▶ _WORK ORDER_
From first line to last, print the records exactly, but leave out the pictures.

▶ _RECORDS FOR THE TASK_
● ● ●

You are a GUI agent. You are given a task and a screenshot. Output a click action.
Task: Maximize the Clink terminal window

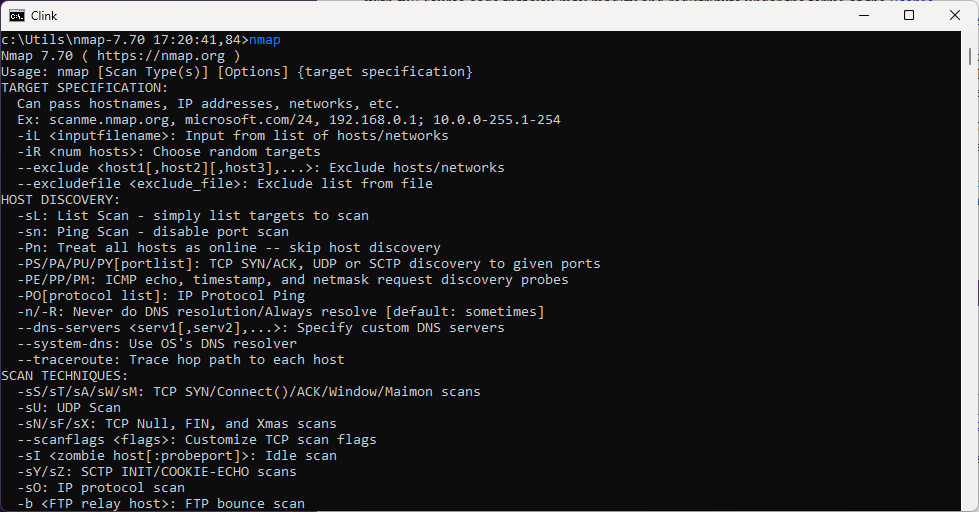pyautogui.click(x=908, y=15)
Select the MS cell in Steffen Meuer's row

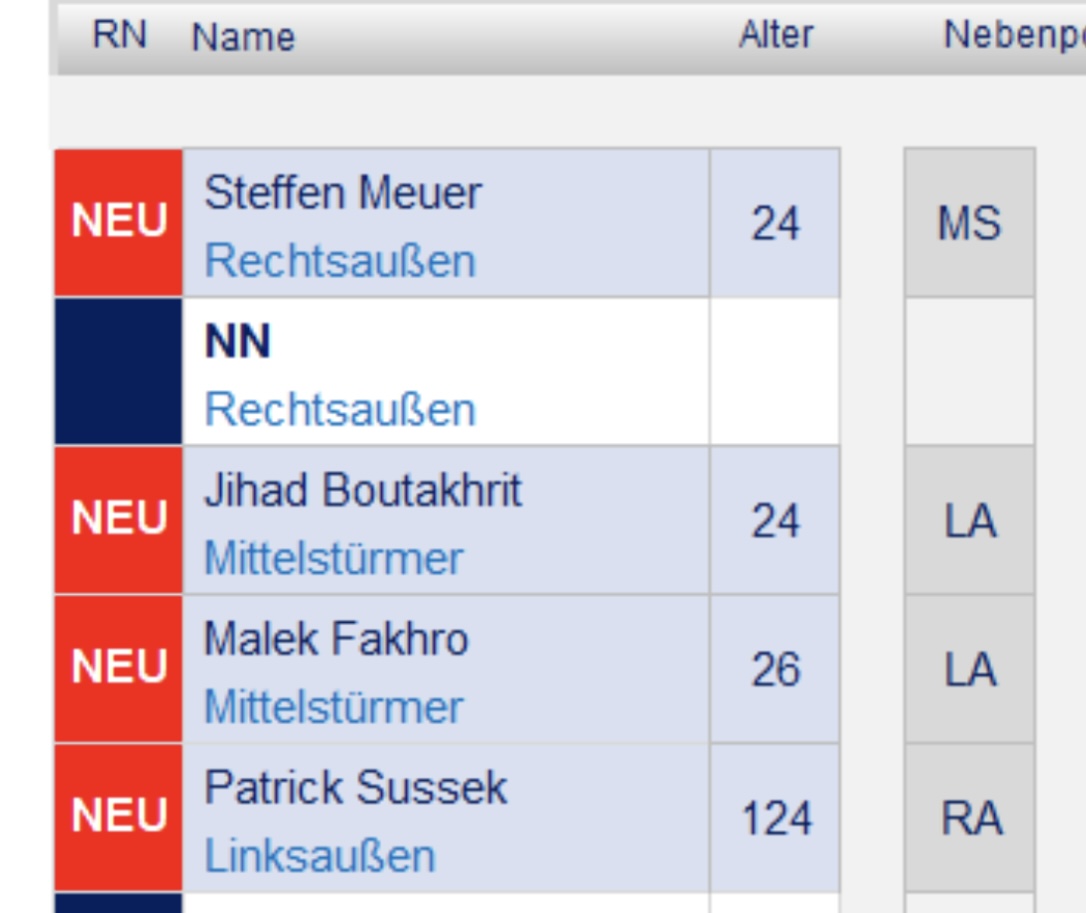point(969,223)
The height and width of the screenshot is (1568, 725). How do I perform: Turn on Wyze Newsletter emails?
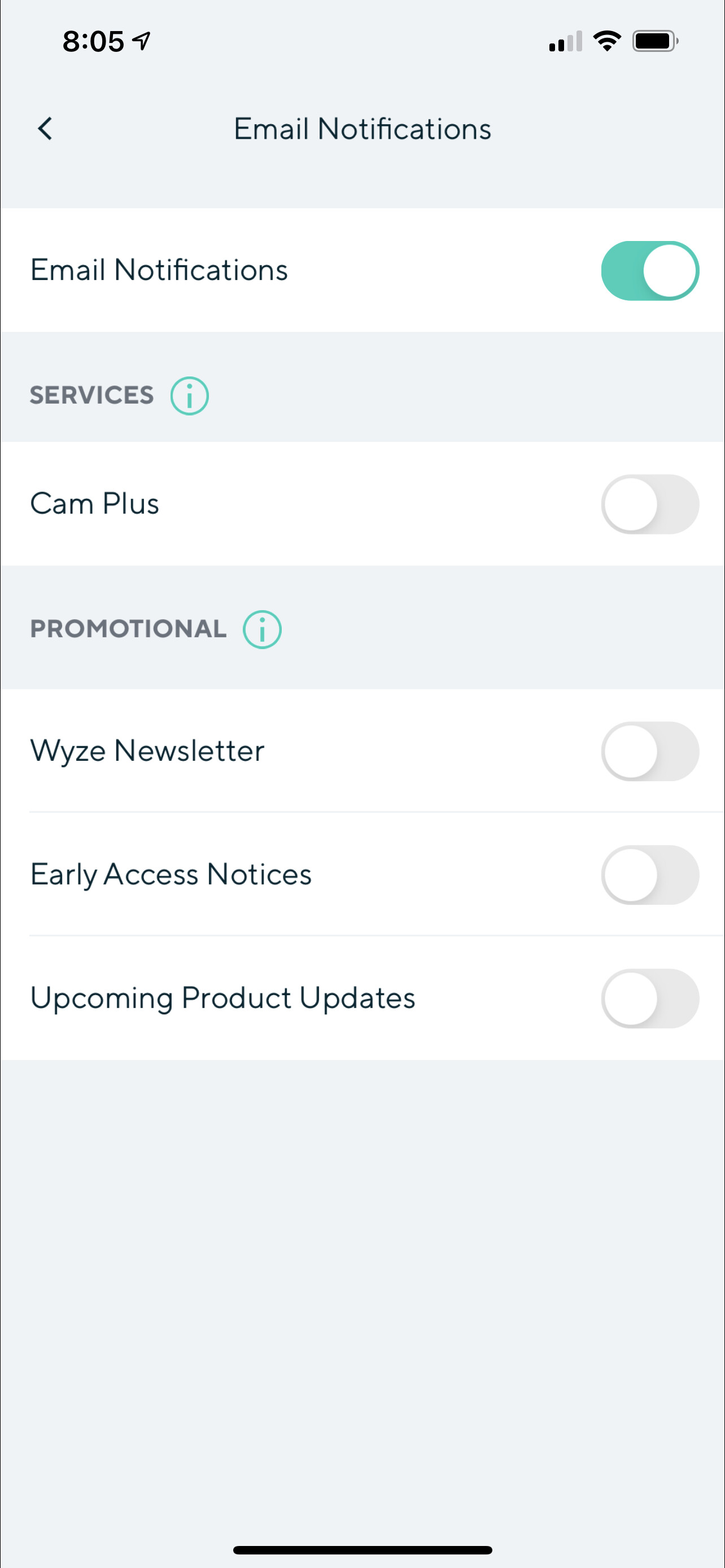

● ● ●

▶ _EXERCISE SOLUTION_
You are a GUI agent. You are given a task and a screenshot. Output a click action.
Task: Maximize the Clink terminal window

pyautogui.click(x=908, y=15)
Select the MS cell in Steffen Meuer's row

point(969,223)
The height and width of the screenshot is (1568, 725). How do I perform: Turn on Wyze Newsletter emails?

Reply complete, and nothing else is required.